▶ **EXCERPT PROVIDED**:

* BEGIN *

Bell Tower Brown Ale
JF: Again, it’s good, totally solid, but not amazing.
DHD: I used to like brown ales a lot -- when I started home-brewing I wanted to make brown ales a lot. It’s also like scrambled eggs or something; it’s something that you can always make that always comes out right.

VALHALLA
1150 Smallman St., Strip District. 412-434-1440.
Hours: Mon.-Sat. 11-midnight; kitchen open til 10 p.m.
Beer Prices: Available in 10-, 20- and 24-ounce glasses ($3.95, $4.95, $6.25) and in takeaway growlers. Happy hour finds all beers at half price: Mon.-Fri. 5-7 p.m., Fri.-Sat. 10 p.m.-midnight. Only Valhalla-brewed beers are available.
Food: Entrees, appetizers, plus raw bar open Friday and Saturday nights.
Atmosphere: Modernistic Northern European -- the kind of place young professionals might take a date in Oslo.
Brewmaster: Sean McIntyre
Beers: Valkyrie Lager, Pillage Pilsner, Black Forest Dunkel, India Pale Ale, Weizen Bock, West Coast Stout.

Valhalla came on the scene just as Pittsburgh was starting to fall for brewpubs in a big way. It’s location -- not really Downtown, but not quite in the midst of the Strip’s busiest section either -- is kind of a plus: While Valhalla’s often crowded and lively at happy hour, it’s usually not overly packed later on a weekend night, making it an oasis from the club-happy crowds. The décor and general atmosphere reflects that, too -- the overall impression is of a semi-sparse, sophisticated bar rather than a pack-’em-in Strip club.

* END *

▶ **EXERCISE DATA**:
* BEGIN *

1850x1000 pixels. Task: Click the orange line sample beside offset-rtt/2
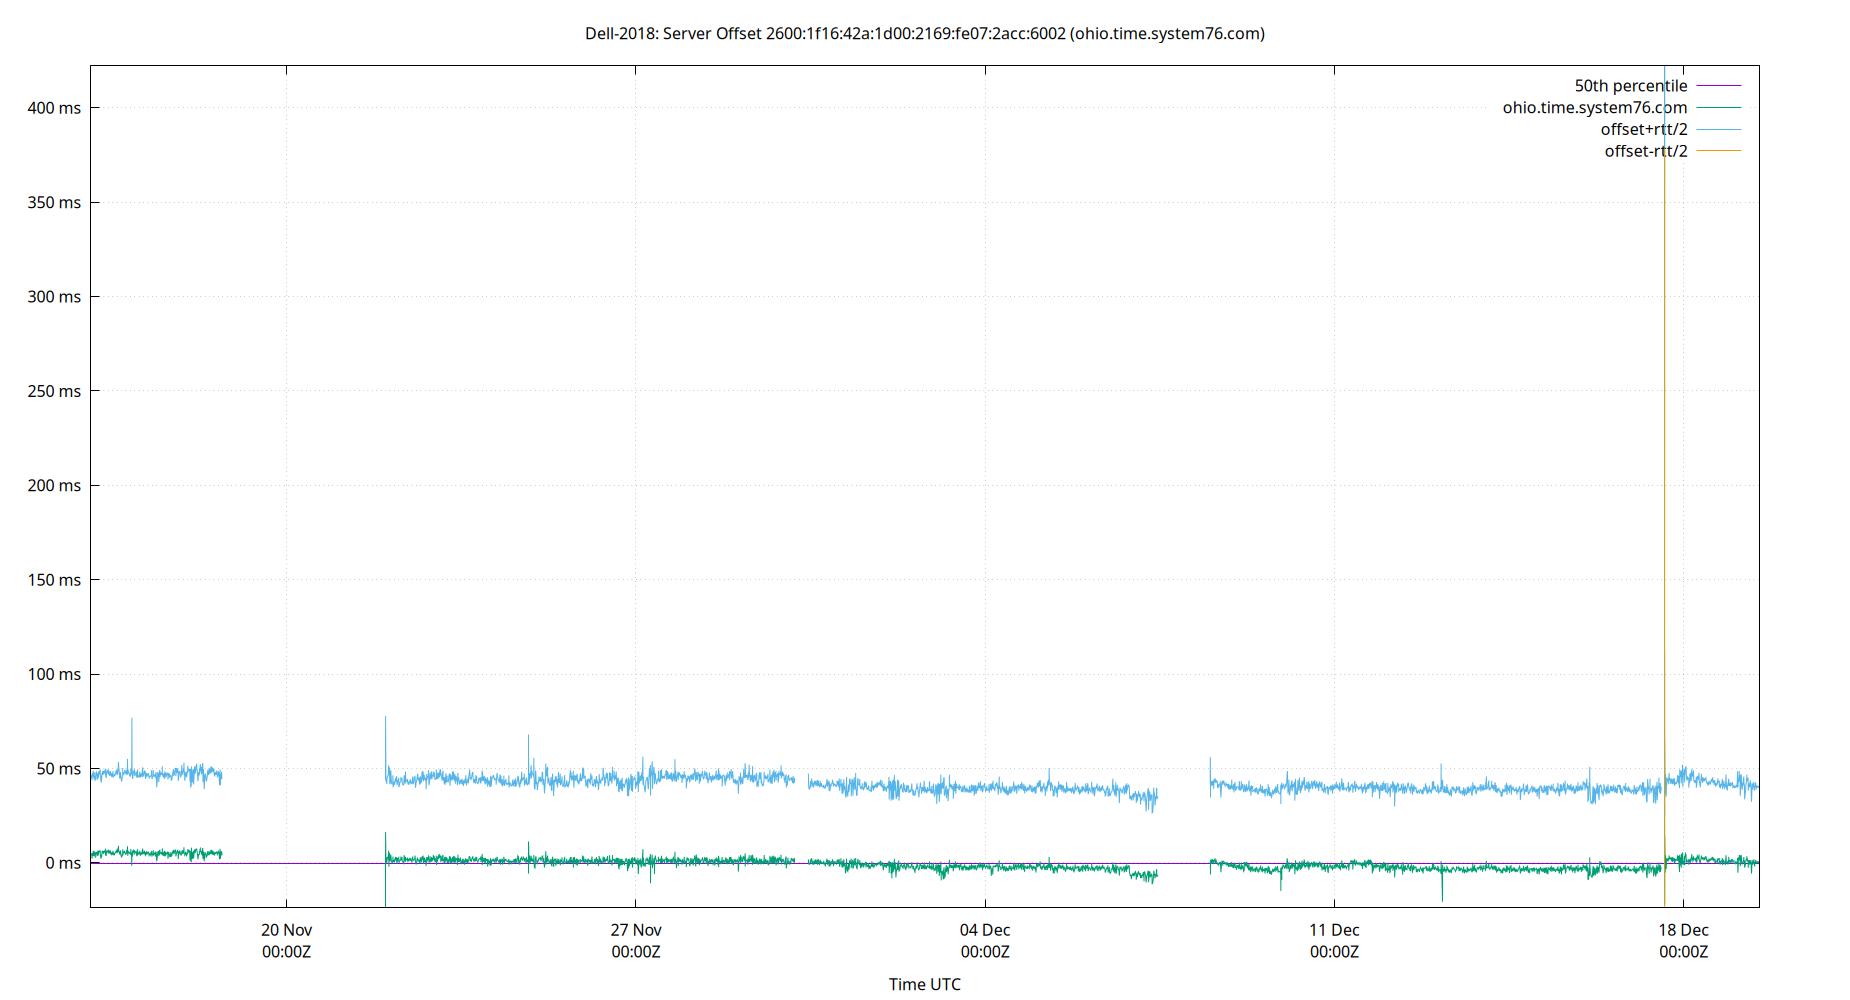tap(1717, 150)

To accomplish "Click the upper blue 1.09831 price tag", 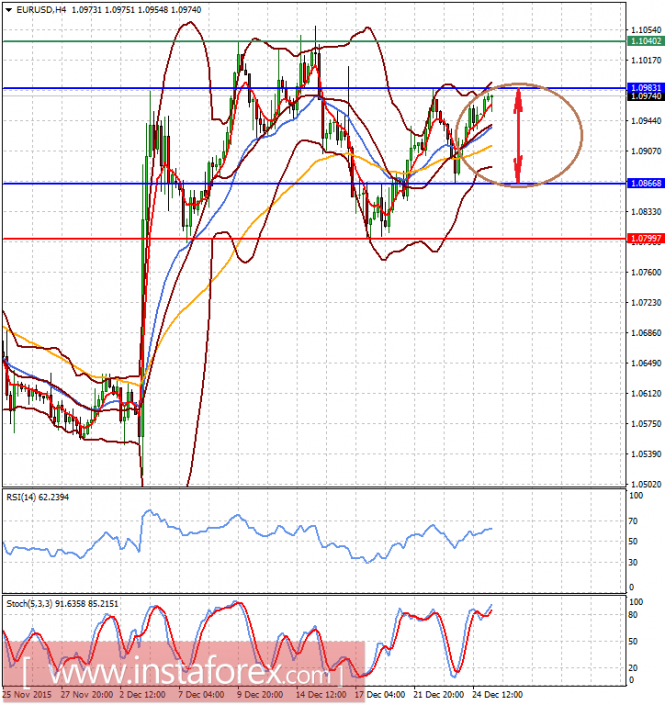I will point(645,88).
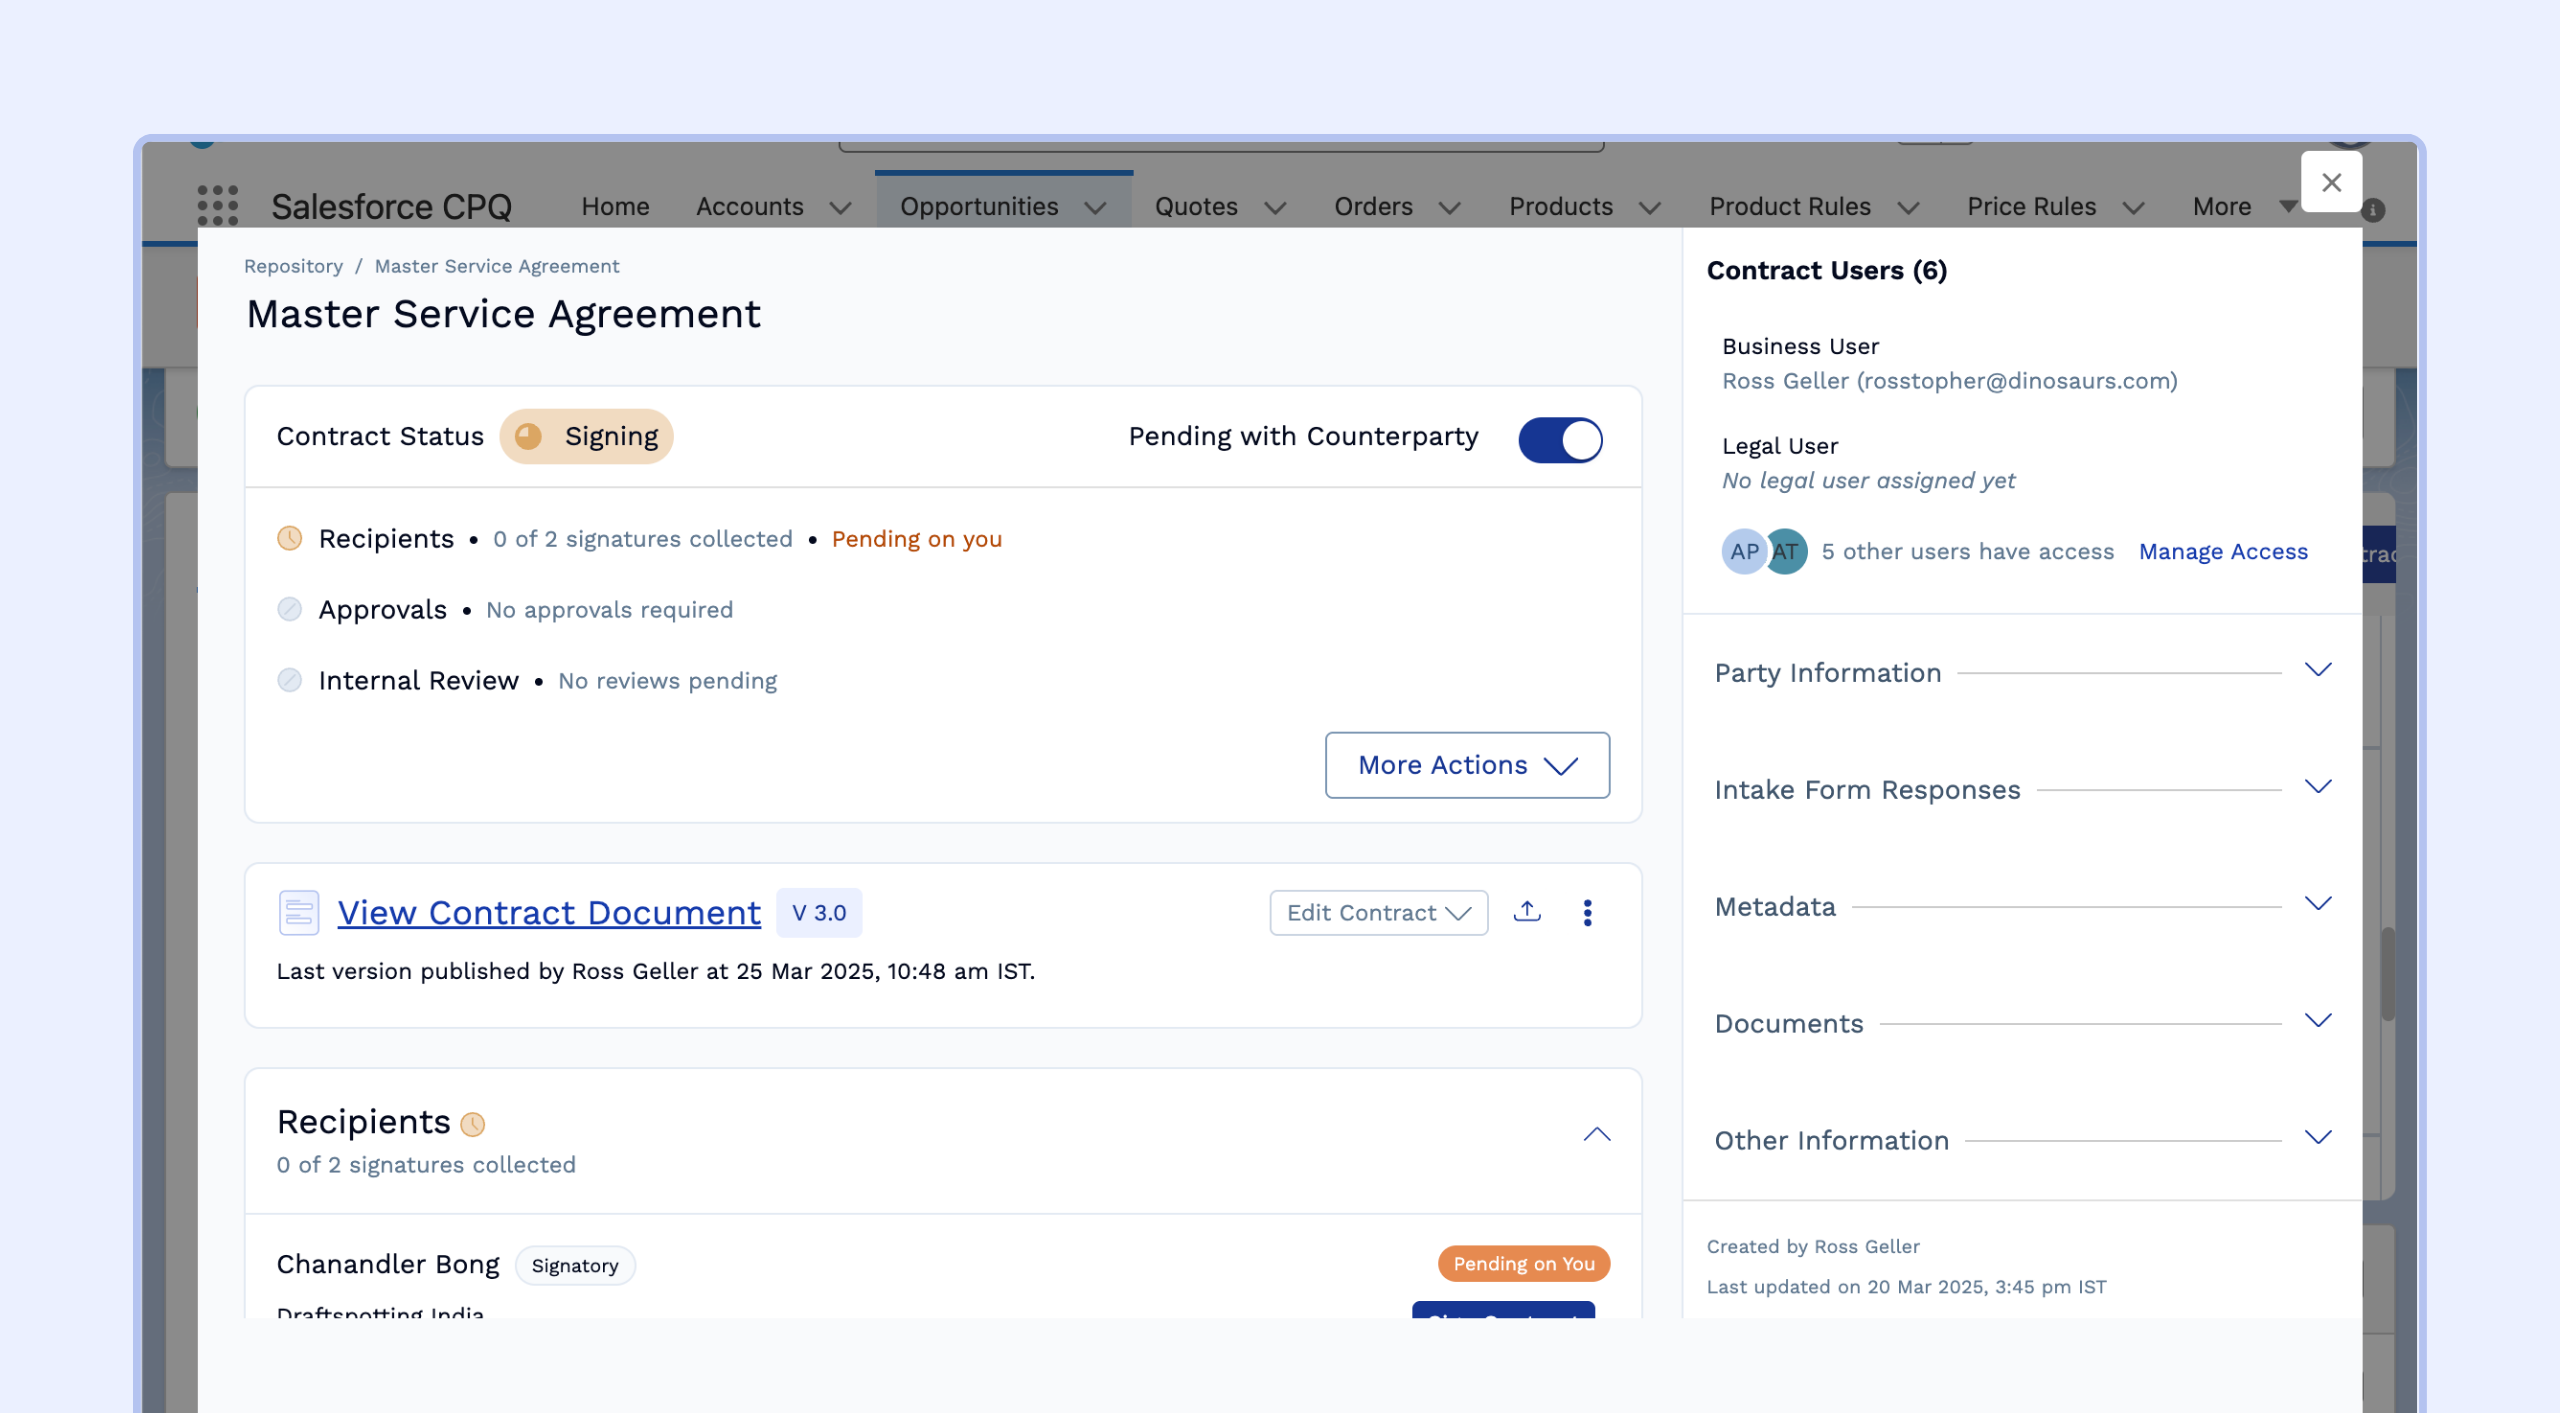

* END *
* BEGIN *

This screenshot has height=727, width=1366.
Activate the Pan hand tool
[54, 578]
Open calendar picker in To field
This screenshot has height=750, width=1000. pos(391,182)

* END *

▶ **REQUIREMENT 1**:
Copy this stretch of the brewpub review word for word, beginning at the words "Bell Tower Brown" and stopping after "Strip District. 412-434-1440.".
▶ **REQUIREMENT 2**:
In the entries, take the lines beginning at the one that has "This screenshot has height=727, width=1366." and stopping after the one that has "This screenshot has height=750, width=1000.", and rewrite them with "calendar picker" changed to "date picker". Return only those lines, otherwise unchanged.

▶ **PROBLEM SOLUTION 1**:
Bell Tower Brown Ale
JF: Again, it’s good, totally solid, but not amazing.
DHD: I used to like brown ales a lot -- when I started home-brewing I wanted to make brown ales a lot. It’s also like scrambled eggs or something; it’s something that you can always make that always comes out right.

VALHALLA
1150 Smallman St., Strip District. 412-434-1440.

▶ **PROBLEM SOLUTION 2**:
This screenshot has height=727, width=1366.
Activate the Pan hand tool
[54, 578]
Open date picker in To field
This screenshot has height=750, width=1000. pos(391,182)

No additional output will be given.